On the downside, I'm sometimes inclined to "serve" where I have no business too. It's not really service if it harms me, or if it's something that is just going to make things worse even if my intentions are good.
And it's certainly not service if it's just plain curiosity. "What would happen if I did this nice thing? How would you feel? What would you think?" That's called pushing buttons, friends, and something that I am sometimes far too inclined to do, especially (well, specifically) with guys. I like to be needed, to feel helpful, but targeting people's weaknesses in order to feel loved is not the way to go.
It's not something I specifically set out to do; I just don't think of it like that.

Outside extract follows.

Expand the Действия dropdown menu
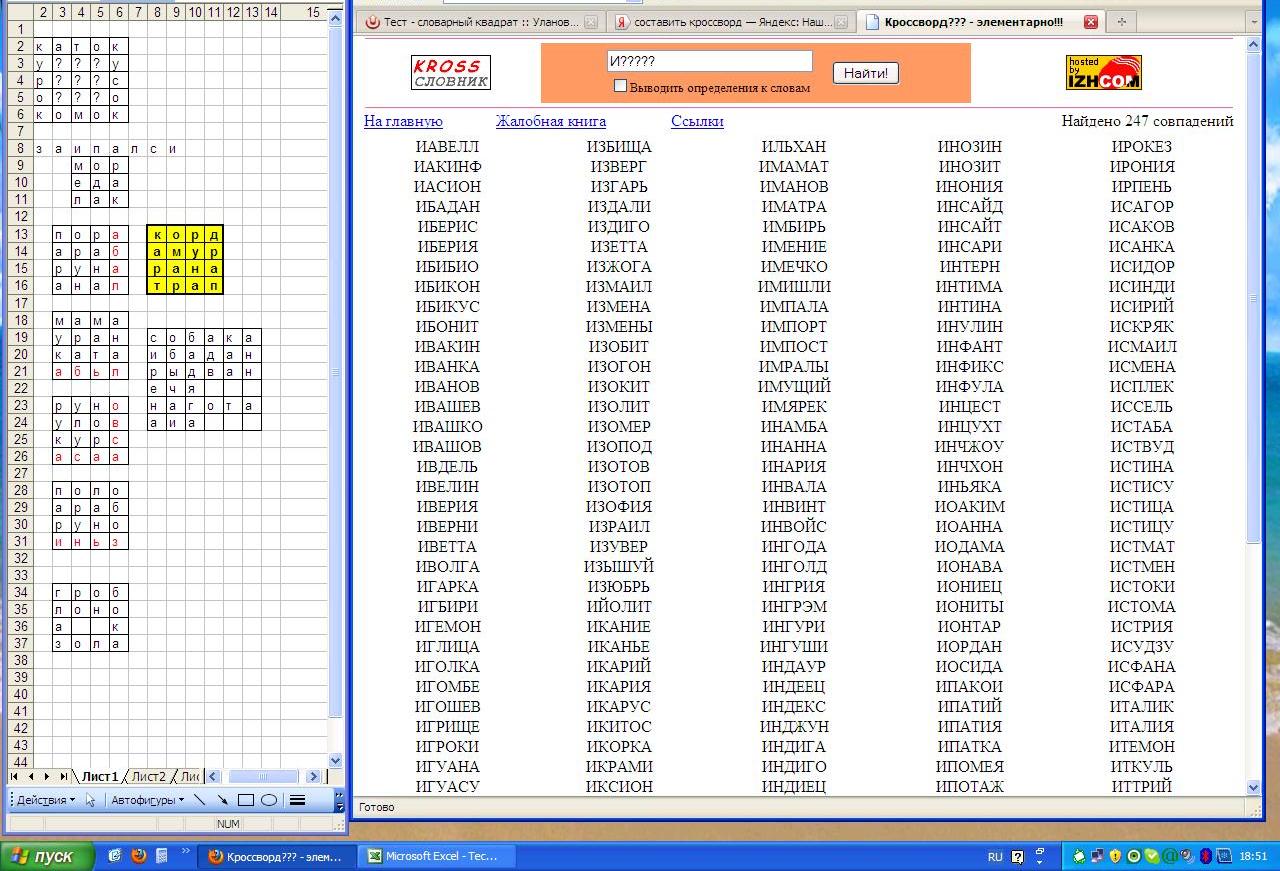 point(46,800)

The thought process is much more along the lines of "oh, I bet that would make you really happy right now," and then it gets tangled because at that point, it may not be a sincere thing on my part...I may just be doing it for the reaction.
There's really a fine line between serving because you know you have the power make someone happy, and serving to act on the Lord's behalf. I think it's a pride thing..."I am capable of doing this. I am capable of making you feel like I am wonderful. I am capable of making you feel like I am exactly what you need."
I do not want to play into someone else's neediness. I can either "add" to someone, because I cater to their neediness, and he to mine, or we together can "multiply" because we are already complete by ourselves, with the Lord, and we bring that completeness to each other, making much more than just the sum of two parts.
If that is something I still need to learn, then I am glad that I have had some difficult experiences, so that I could be taught this. I'm glad that the Lord has not blessed me with the kind of guy I want to date and marry someday. He knows that I'm really not ready for that yet, and loves me perfectly anyway. I'm trying to do that too.